Storage sizing formula:
mv_storage_bytes = sum(row_width × number_of_rows)
mv_index_storage = sum(index_width × indexed_rows)
total_mv_storage = mv_storage_bytes + mv_index_storage
For a materialized view aggregating sales by day and product category:
- Source: 10M rows in
fact_sales, 100K rows indim_products - Materialized result: 365 days × 100 categories = 36,500 rows
- Row width: date (4 bytes) + category_id (4 bytes) + product_id (4 bytes) + total_sales (8 bytes) + unit_count (8 bytes) = ~30 bytes per row
- MV storage: 36,500 × 30 = ~1.1MB (plus 30% overhead = ~1.5MB)

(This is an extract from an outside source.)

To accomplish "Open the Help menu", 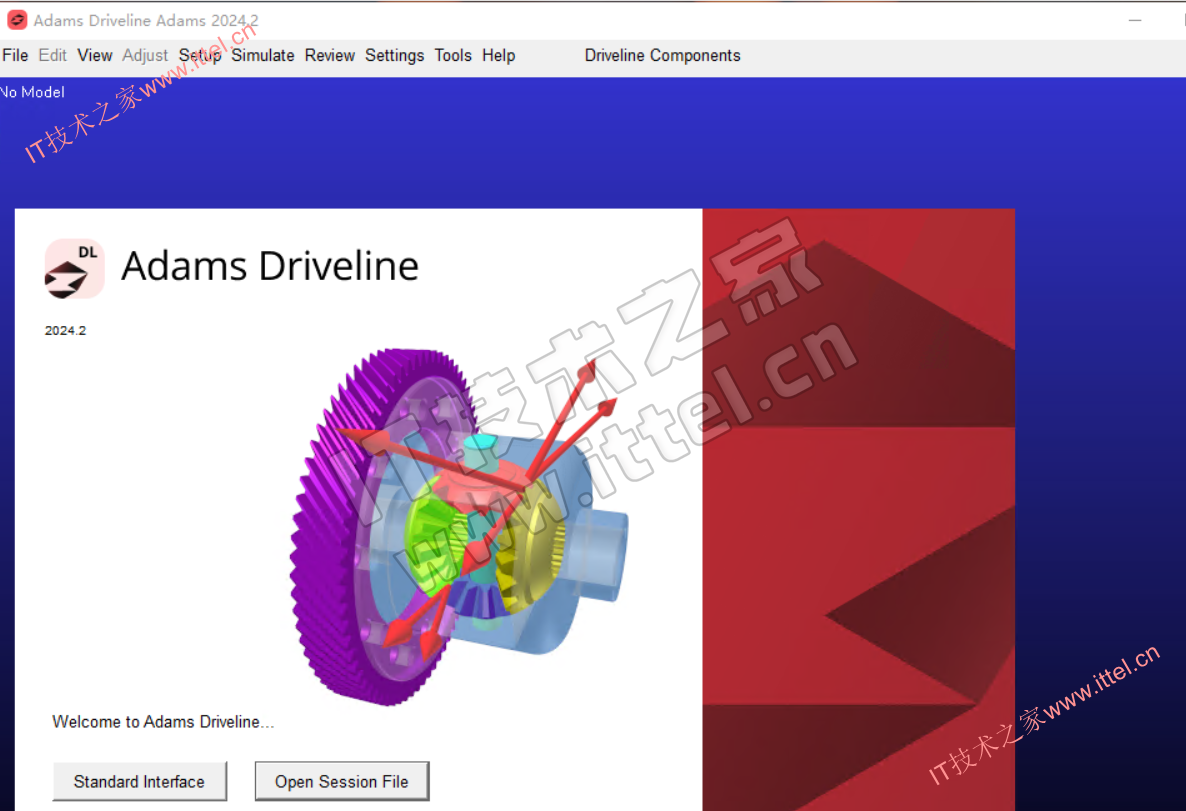I will pos(498,56).
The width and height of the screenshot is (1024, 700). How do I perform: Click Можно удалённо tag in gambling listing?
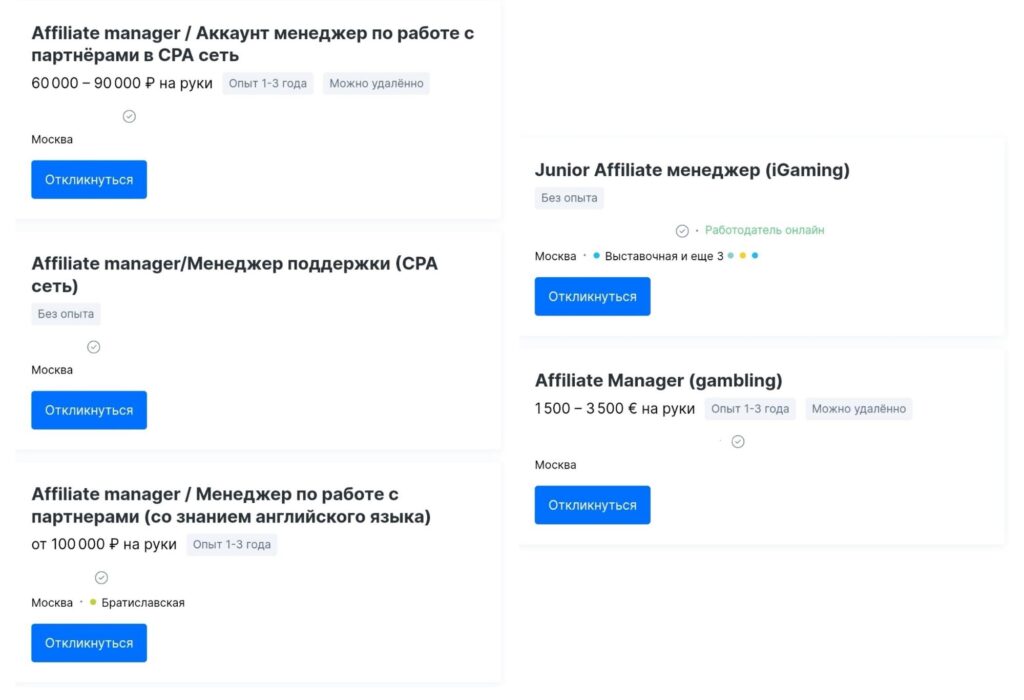pyautogui.click(x=859, y=409)
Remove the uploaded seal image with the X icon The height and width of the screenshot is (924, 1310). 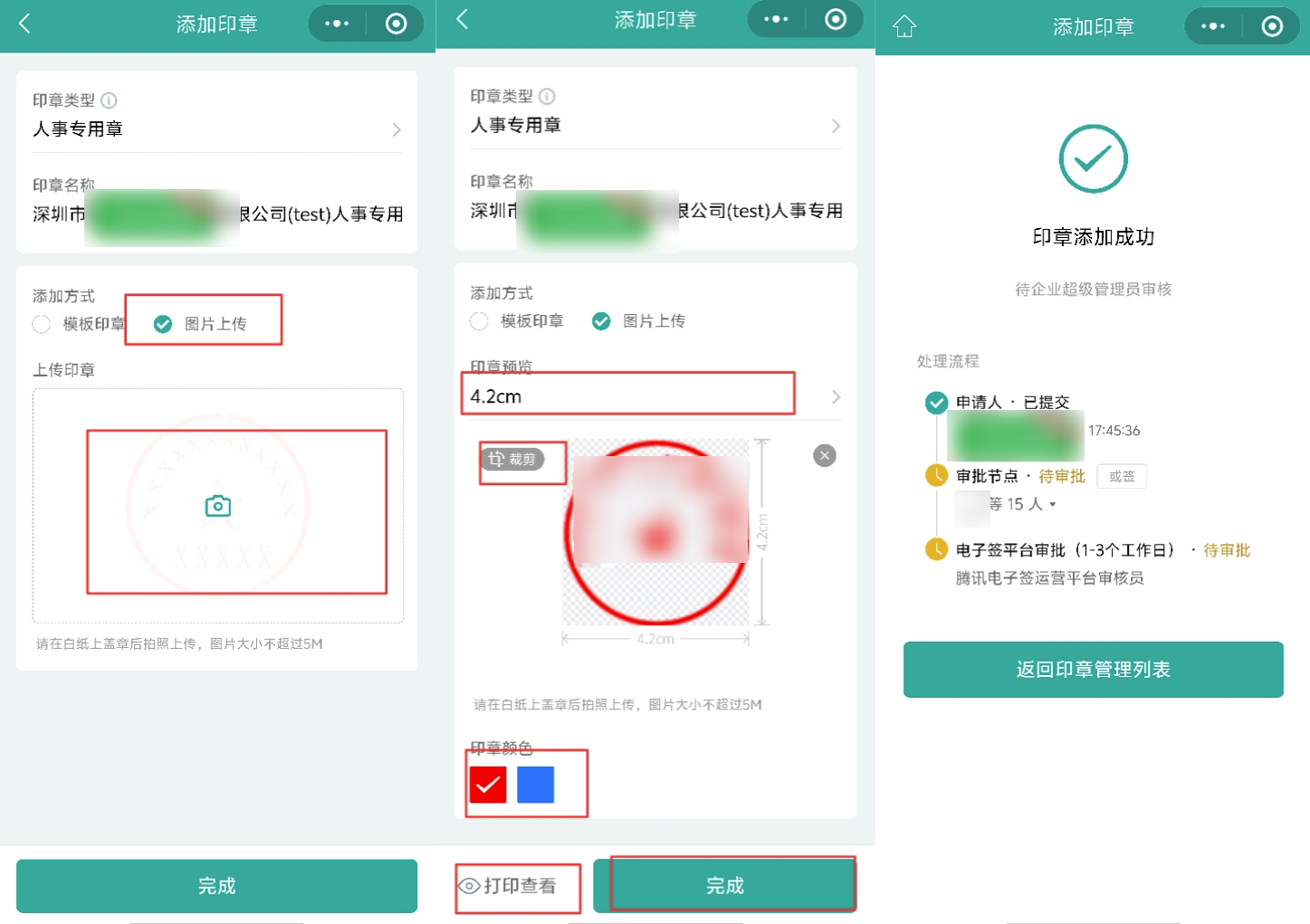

- With indexes: btree on (date, category) adds roughly 36,500 × 24 bytes = ~900KB
- Total: ~2.5MB for a materialized view replacing a query scanning 10M rows
Refresh time estimation: Full refresh time depends on the underlying query’s cost:
refresh_time ≈ base_query_time + (index_rebuild_time × number_of_indexes)
If the base query takes 30 seconds on the source data and you have 2 indexes requiring rebuild, full refresh takes roughly 30 + (2 × 5) = 40 seconds. For incremental refresh (REFRESH CONCURRENTLY), the time depends on the delta — typically much faster, proportional to changed rows rather than total rows.
For a 500M-row fact table with daily aggregation materialized view: full refresh might take 5-15 minutes. Incremental refresh of only changed partitions takes seconds. This is why partition-aware materialized views — where the MV is partitioned the same way as the source — enable fast incremental refreshes.
Observability Hooks: Monitoring Materialized View Health
PostgreSQL exposes materialized view metadata through system catalog queries.
-- When was each materialized view last refreshed?
SELECT
matviewname,
schemaname,
last_refresh,
ROUND(EXTRACT(EPOCH FROM (now() - last_refresh)) / 60, 1) AS minutes_since_refresh
FROM pg_matviews
WHERE schemaname = 'public'
ORDER BY last_refresh;
-- Monitor relation sizes (including materialized views)
SELECT
relname,
relkind,
pg_size_pretty(pg_total_relation_size(relid)) AS total_size,
pg_size_pretty(pg_relation_size(relid)) AS table_size
FROM pg_catalog.pg_statio_user_tables
WHERE schemaname = 'public'
ORDER BY pg_total_relation_size(relid) DESC;
Key alerts to configure:
- Staleness alert:
minutes_since_refresh > your_staleness_threshold— if your business requires daily reports at 8am, alert if the MV has not refreshed since yesterday. - Size anomaly: if MV size grows unexpectedly (suddenly 10× larger), check for unbounded aggregation or missing WHERE clause in the view definition.
- Refresh duration: track refresh time over time — if REFRESH CONCURRENTLY starts taking 10× longer, the underlying data distribution has likely changed.
-- Track refresh duration history
CREATE TABLE mv_refresh_history (
mv_name TEXT,
refresh_started TIMESTAMPTZ,
refresh_duration_secs NUMERIC,
rows_affected BIGINT
);
-- After each refresh:
-- INSERT INTO mv_refresh_history VALUES ('sales_by_month', now(), extract_secs, row_count);
Real-World Case Study: Shopify’s Materialized Views for Analytics
Shopify runs analytics over billions of transactions across their merchant base. Their data warehouse team uses materialized views extensively to precompute common aggregation patterns — daily revenue by merchant, order counts by status, refund rates by product category.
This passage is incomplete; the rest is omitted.